Prix bloqué sur dix ans

Pour sa part, la famille Guérin envisage de sortir du dispositif d’ici à cinq ans, ce qui lui permettra de limiter le coût de l’opération. « Ce coût est certes plus élevé qu’un achat classique, note Thierry Couteller­, le directeur général de la Safer Bretagne. Mais le prix du foncier est bloqué sur dix ans, ce qui donne une excellente visibilité aux agriculteurs, dans une région où la valeur des terres augmente de + 2 % par an depuis 1992. Par ailleurs, outre la valeur apportée au bâtiment par l’existence de terrains attenants, le portage du foncier crédibilise la candidature du JA aux yeux du ou des cédants. Le portage du foncier est optionnel. Si le jeune peut acheter les terres via un GFA familial ou avec l’aide des grands-parents, tant mieux.
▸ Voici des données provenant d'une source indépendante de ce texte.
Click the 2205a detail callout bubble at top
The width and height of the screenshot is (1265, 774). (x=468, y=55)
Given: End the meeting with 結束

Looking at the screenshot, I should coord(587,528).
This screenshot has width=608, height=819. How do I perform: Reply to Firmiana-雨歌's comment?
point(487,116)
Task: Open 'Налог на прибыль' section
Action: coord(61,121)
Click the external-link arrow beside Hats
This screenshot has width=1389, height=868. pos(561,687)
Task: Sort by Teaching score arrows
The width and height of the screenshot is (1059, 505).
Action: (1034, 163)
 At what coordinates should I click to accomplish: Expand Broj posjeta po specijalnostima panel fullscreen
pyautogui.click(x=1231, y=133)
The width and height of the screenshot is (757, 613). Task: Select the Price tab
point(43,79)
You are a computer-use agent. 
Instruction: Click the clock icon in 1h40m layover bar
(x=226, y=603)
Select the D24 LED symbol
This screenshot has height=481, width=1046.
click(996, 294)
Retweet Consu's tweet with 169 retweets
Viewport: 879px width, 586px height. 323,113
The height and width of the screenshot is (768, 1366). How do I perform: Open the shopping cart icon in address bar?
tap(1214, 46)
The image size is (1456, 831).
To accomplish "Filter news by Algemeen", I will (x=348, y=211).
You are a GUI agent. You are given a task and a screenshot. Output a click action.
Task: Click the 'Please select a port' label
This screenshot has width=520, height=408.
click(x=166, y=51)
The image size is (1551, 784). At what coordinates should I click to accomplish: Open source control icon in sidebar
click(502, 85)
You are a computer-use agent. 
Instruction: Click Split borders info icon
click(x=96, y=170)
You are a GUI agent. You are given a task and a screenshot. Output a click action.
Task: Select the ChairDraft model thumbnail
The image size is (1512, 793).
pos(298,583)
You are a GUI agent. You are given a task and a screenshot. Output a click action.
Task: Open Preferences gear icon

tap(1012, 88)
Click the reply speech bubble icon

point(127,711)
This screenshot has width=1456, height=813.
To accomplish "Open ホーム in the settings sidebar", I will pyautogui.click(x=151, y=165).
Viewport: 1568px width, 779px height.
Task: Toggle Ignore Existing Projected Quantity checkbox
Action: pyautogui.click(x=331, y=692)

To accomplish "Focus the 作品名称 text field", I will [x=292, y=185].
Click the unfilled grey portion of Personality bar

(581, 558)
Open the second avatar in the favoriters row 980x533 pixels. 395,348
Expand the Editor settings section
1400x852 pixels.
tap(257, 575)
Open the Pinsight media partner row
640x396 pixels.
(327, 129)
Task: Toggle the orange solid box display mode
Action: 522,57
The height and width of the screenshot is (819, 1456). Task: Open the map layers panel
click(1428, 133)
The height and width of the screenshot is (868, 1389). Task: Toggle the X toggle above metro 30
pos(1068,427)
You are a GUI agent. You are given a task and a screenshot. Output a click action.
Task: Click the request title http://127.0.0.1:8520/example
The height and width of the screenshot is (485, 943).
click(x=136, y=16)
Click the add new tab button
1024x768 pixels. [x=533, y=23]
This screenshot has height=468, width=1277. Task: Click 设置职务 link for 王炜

C’est un outil supplémentaire dans notre palette pour aider les installations. » En particulier celles des HCF. « Le dispositif ne concerne que le foncier stratégique, c’est-à-dire ayant un impact positif sur l’efficacité et l’autonomie du système de production, précise Olivier Morvan­, responsable adjoint du marché agriculture au Crédit Mutuel de Bretagne. Il vaut jusqu’à 30 ha maximum par JA (avec une transparence pour les formes sociétaires), sans plafond en matière de montant financier. Les achats complémentaires de foncier sont à réaliser avec des financements classiques sous forme de prêts à moyen et long termes. »

Réservé aux moins de 40 ans dont le projet d’installation s’inscrit dans un 3P

Après un an d’application, le nouvel outil a trouvé sa place dans les modes de financement proposés pour soutenir des projets d’exploitation viables, vivables et transmissibles. L’enveloppe prévue par le Crédit Mutuel est d’un million d’euros par an sur dix ans, et les premiers crédits sont bien consommés « On arrive à dix dossiers sur les quatre départements bretons, relèvent Thierry Couteller et Olivier Morvan. Il y a une forte demande de la part des jeunes et des moins jeunes. Mais le dispositif est réservé au moins de 40 ans dont le projet d’installation s’inscrit dans le cadre d’un plan de professionnalisation personnalisé (3P). » L’achat de foncier doit par ailleurs figurer à quatre ans dans le prévisionnel d’installation.

Anne Bréhier

(1) Également possible avec le Crédit Agricole.

(2) Et celle de la région Bretagne, qui se porte caution du prêt octroyé par le CMB à la Safer.